Aid deliveries to the enclave have again been suspended as Israel continues to restrict fuel supplies. The United Nations World Food Program (WFP) said on Friday that civilians faced an “immediate possibility of starvation”. The World Health Organization has warned that the disease is spreading rapidly.
The halt in deliveries of humanitarian supplies is deepening the misery of hungry and homeless Palestinians as Israel’s war drags on.
While Israel has allowed some aid into Gaza through the Rafah border crossing linking the enclave to Egypt, it has allowed virtually no fuel to pass through.

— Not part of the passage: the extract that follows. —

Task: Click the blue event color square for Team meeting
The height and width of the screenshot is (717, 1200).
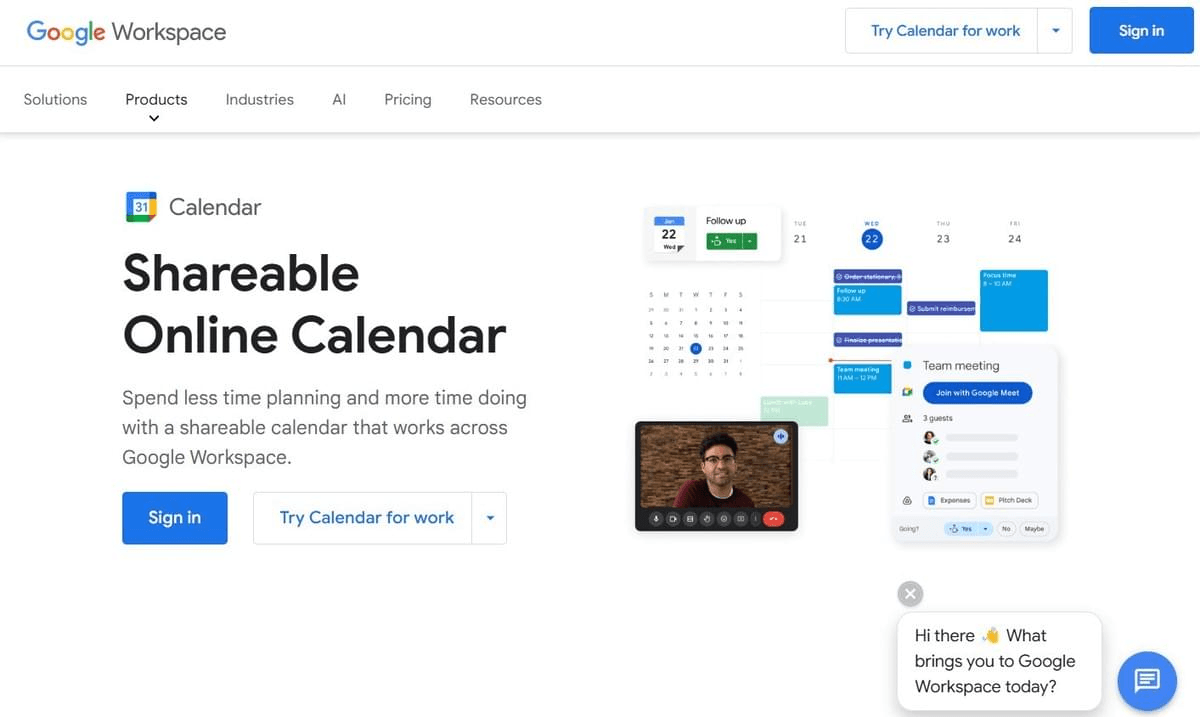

Aid agencies say this sabotages the distribution of supplies. Palestinian telecommunications companies Jawwal and Paltel said Thursday their networks were out of service after a fuel shortage. There were several communications outages in Gaza during the Israeli assault.

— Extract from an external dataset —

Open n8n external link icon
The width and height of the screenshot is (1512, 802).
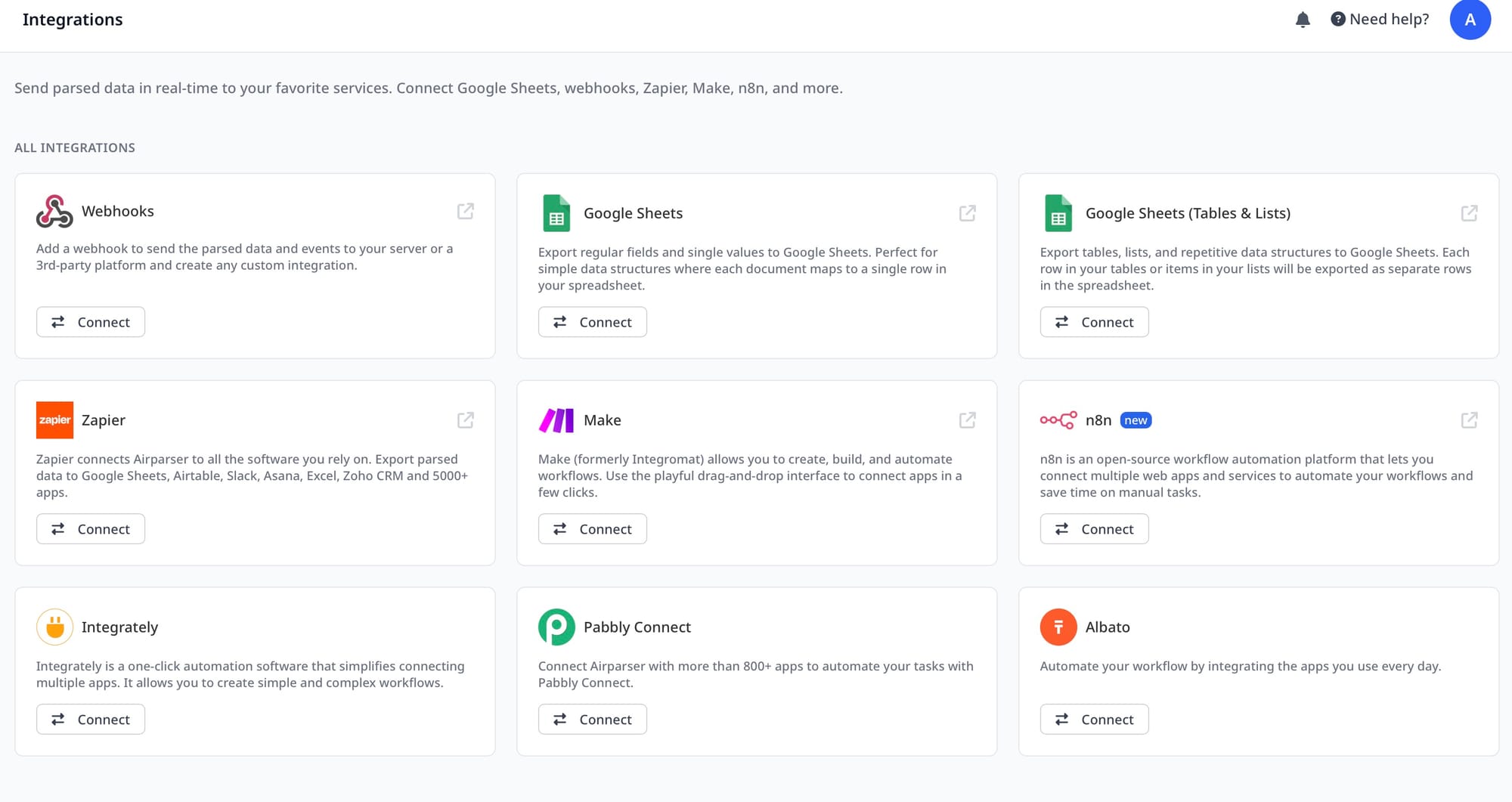[x=1469, y=420]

Humanitarian agencies stress that the provision of all aid and medical care depends critically on fuel supplies.
Israel’s war cabinet agreed Friday afternoon to allow two trucks of fuel per day to enter Gaza “for UN purposes,” news agencies reported.

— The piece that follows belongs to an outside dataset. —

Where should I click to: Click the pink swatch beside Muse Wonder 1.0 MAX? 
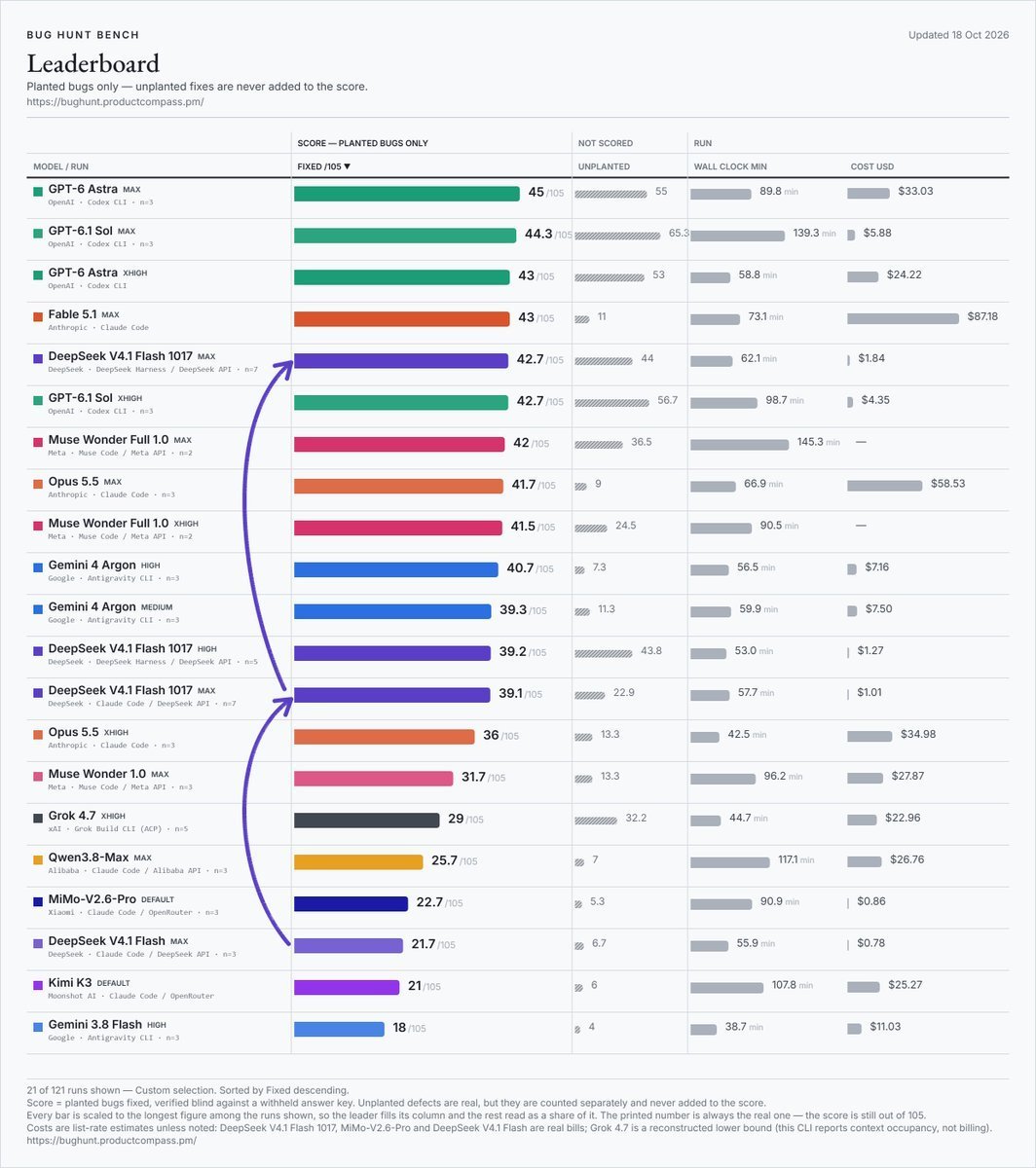pyautogui.click(x=38, y=776)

The fuel is intended to provide “minimal” support to water, sewer and sanitation systems to prevent pandemics, an official said.
Desperate need
The UN said there would be no cross-border aid operation on Friday due to fuel shortages and communications blackouts. On Thursday, for the second day in a row, no aid trucks arrived in Gaza due to a lack of fuel to distribute relief supplies.
WFP Executive Director Cindy McCain said almost the entire population was in desperate need of food aid.
“Food and water supplies are virtually non-existent in Gaza and only a fraction of what is needed arrives across the borders,” she said in a statement.
“With winter fast approaching, unsafe and overcrowded shelters and a lack of clean water, civilians face the immediate risk of starvation,” McCain said.
“Food production has stopped almost completely, markets have collapsed, fishermen have no access to the sea, farmers cannot reach their farms,” said Abeer Etefa, WFP regional spokesperson for the Middle East. “People face the immediate possibility of starving to death. »
Meanwhile, the World Health Organization has expressed serious concern about the spread of the disease in Gaza, citing more than 70,000 cases of acute respiratory infections and at least 44,000 cases of diarrhea, far more than expected.
No respite
As the war is about to enter its seventh week, there is no sign of slowing down Israel’s assault and blockade of Gaza, despite international calls for a ceasefire or less to humanitarian breaks.
The Palestinian Wafa news agency reported Friday that at least nine people were killed and others injured in an Israeli strike that hit a group of displaced people near Rafah – the only crossing point for aid.
The chief of staff of the Israeli army said that Israel was on the verge of destroying the Hamas military system in the northern Gaza Strip.
The conflict was sparked by a cross-border raid by Hamas fighters on October 7 that killed around 1,200 Israelis, mostly civilians.
More than 11,500 Palestinians, including at least 4,700 children, have been killed in Israeli military reprisals against Gaza, according to the enclave’s Health Ministry.
Israel has razed entire neighborhoods of Gaza in air and artillery attacks, hundreds of thousands of people have been forced to flee their homes and the humanitarian situation is catastrophic, according to aid agencies.